I was watching a popular Korean talent show where they bring up these incredible performers and then proceed to encourage them and build them up for the next thirty minutes while the audience genuinely cheers them on. It’s the opposite of an American reality show — but then I thought, not really.
While I love the idea here, there’s a second hidden language that is actually saying, “You have value because you’re talented. We are cheering your ability. We like what you can do.” You can see the performers desperately vying for the approval of everyone watching, and I can imagine the lonely disappointment later in life when they keep trying to recreate that applause.
I know that no one gets on these shows by being lazy or eating chips on a couch, but it’s easy to think we are loved by the size of our talents. It’s easy to become addicted to dancing on a stage for the thirty minutes of attention until the novelty wears off.

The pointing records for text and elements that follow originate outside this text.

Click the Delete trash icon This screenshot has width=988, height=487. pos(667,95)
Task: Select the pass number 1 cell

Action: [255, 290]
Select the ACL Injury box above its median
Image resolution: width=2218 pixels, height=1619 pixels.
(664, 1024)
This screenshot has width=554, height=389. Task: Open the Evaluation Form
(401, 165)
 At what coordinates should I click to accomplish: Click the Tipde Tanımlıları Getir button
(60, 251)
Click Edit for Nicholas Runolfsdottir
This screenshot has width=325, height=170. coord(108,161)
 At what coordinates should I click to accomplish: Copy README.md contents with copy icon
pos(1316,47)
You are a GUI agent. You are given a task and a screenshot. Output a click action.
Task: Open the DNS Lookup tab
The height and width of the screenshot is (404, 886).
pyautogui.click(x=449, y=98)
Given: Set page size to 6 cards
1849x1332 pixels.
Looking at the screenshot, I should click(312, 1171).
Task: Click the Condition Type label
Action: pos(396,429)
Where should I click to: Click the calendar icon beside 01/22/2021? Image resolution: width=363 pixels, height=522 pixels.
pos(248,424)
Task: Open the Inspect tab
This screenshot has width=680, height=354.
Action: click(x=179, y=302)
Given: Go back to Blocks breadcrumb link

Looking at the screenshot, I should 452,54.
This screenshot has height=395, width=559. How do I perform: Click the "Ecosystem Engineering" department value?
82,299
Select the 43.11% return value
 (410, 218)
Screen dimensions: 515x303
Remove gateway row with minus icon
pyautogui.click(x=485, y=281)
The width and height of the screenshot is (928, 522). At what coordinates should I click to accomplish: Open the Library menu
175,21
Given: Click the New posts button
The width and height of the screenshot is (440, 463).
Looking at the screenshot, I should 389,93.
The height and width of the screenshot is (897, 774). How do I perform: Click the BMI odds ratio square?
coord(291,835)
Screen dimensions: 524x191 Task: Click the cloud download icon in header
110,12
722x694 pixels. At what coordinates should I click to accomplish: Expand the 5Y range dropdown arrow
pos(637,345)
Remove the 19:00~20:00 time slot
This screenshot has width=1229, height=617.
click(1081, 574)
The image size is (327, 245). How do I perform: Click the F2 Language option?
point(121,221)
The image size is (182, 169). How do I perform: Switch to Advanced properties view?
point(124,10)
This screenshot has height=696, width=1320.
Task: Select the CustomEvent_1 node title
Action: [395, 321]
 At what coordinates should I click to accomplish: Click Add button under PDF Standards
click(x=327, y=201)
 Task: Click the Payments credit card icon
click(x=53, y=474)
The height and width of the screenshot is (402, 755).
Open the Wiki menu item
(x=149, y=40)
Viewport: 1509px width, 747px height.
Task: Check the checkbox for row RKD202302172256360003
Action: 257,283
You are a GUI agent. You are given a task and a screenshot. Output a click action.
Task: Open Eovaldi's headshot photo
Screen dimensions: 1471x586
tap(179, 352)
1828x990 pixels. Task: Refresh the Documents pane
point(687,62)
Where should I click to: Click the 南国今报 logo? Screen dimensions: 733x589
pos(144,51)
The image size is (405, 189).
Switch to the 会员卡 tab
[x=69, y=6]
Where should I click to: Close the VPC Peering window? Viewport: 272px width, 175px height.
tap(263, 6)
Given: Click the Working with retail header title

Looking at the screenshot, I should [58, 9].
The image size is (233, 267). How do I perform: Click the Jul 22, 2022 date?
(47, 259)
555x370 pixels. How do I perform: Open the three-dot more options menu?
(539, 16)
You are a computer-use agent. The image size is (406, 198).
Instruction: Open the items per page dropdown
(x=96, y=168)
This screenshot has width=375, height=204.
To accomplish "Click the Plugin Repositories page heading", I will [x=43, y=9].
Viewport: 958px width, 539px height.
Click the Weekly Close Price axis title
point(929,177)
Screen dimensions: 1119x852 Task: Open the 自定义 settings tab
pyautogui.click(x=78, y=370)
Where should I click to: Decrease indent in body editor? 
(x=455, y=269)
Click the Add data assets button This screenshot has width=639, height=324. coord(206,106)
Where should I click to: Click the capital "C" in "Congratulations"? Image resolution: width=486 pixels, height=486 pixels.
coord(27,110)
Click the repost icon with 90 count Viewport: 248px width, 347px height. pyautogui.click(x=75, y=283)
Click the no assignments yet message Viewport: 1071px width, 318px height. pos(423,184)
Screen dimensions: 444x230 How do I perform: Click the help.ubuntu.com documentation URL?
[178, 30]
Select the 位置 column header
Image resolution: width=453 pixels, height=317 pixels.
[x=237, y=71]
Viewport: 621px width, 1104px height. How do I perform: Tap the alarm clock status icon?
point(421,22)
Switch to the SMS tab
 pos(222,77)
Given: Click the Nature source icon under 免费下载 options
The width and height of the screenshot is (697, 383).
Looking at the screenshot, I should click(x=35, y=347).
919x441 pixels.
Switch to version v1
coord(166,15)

There are plenty of people who feel mediocre and subpar in their particular field, but they are just as treasured and prized by the God who created them for the simple reason of breathing them into existence. Maybe you don’t have a stage or a TV audience, but you certainly have just as much value to your Creator as the guy with the microphone.
I think talent is wonderful, and I thank God for infusing us with so many interesting gifts, but your worth is not measured to the degree of your gifting in the eyes of a worldly system. You are not on a metric scale that weighs your usefulness to society. You do not earn God’s merit based on how the majority views you. You are adored by a God who unconditionally accepts you as you are.